There were 15 applicants for the position of Central Synagogue chazan and it was agreed that each should be interviewed and his voice tested. Number two on the list was Simon Hass. When he had sung his piece, Sir Isaac Wolfson, the warden, was so impressed that he closed the proceedings and said he didn’t want to hear anybody else. Simon Hass was inducted in April 1951 and became one of the shining lights of the community.

The quality of his singing became well known and he took the trouble to study at the London College of Music and pass their exams. He was often invited to give charity concerts. There were 50 to 60 weddings a year at the Central and Simon Hass took care of his voice; he had singing lessons twice a week to keep it up to scratch.

In 1963 he started a Selichoth midnight service on the eve of the festival of Rosh Hashonah.
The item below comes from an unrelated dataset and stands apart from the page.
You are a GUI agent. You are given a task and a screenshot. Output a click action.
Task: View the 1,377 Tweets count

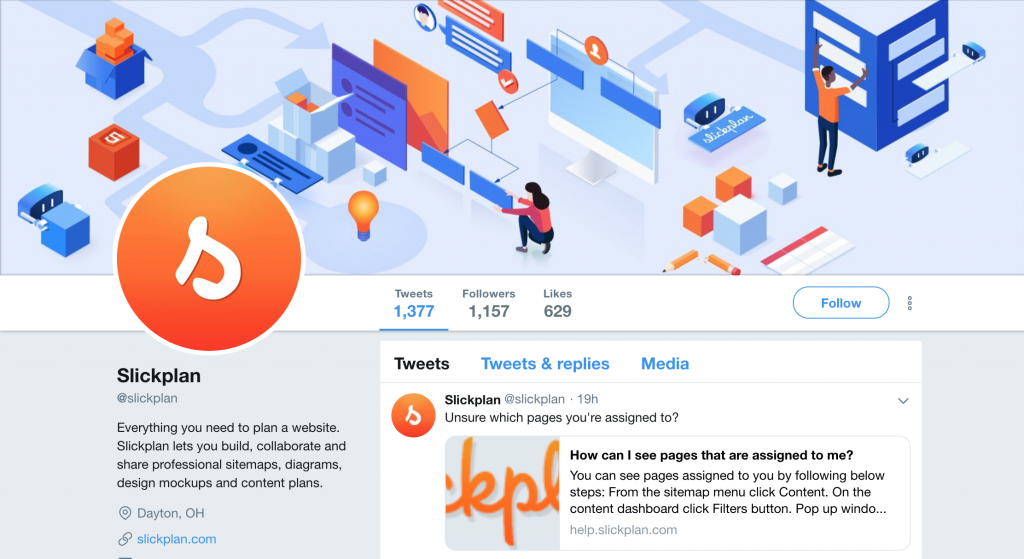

The crowds who came had to be marshalled by the police. Over the years the services were widely reported and became known as the Jewish Midnight Mass. This was popularly changed to the Midnight Hass.

His very intelligent and charming wife was Elaine, but tragically, she died of cancer at 62 in 1995. She had been an enormous help to her husband who she had married when she was eighteen, and was a pillar of strength to the synagogue’s Ladies Guild.

She was clever, vivacious and committed to good causes. A member of the 35s, trying to get permission for Russian Jews to emigrate, she helped sufferers from Alzheimers and was part of the Synagogue’s chevra kadisha, looking after the bodies of the deceased. She was also a good poet and worked with her husband for over 40 years. In her memory Simon Hass created the Elaine Hass Memorial Trust which has since made substantial donations to good causes.

Simon Hass was devoted to the Central and this was well illustrated at the time of the Holydays in 1964. He had fallen and been taken to hospital to deal with an injured leg. He insisted, however, on being released to conduct the service on Yom Kippur and went back to hospital the day after.
Simon Hass was asked in 1980 whether he had thought of accepting offers from abroad. He said: “I love this country and the freedom is more than all the money ones offered. So I could have lived in New York, but after seven years with my parents, six brothers and four sisters in a Siberian camp, treated worse than animals, to me this country is so very special.”

He was a very charitable man. He was asked how he managed it. He explained that, for example, when Sir John Cohen died, he left him £2,000 and that was where the charity came from.

The royalties from the records he made he donated to Ravenswood, the Tottenham Home for Jewish Incurables, and the Salvation Army. It was a busy life and he very much enjoyed helping others.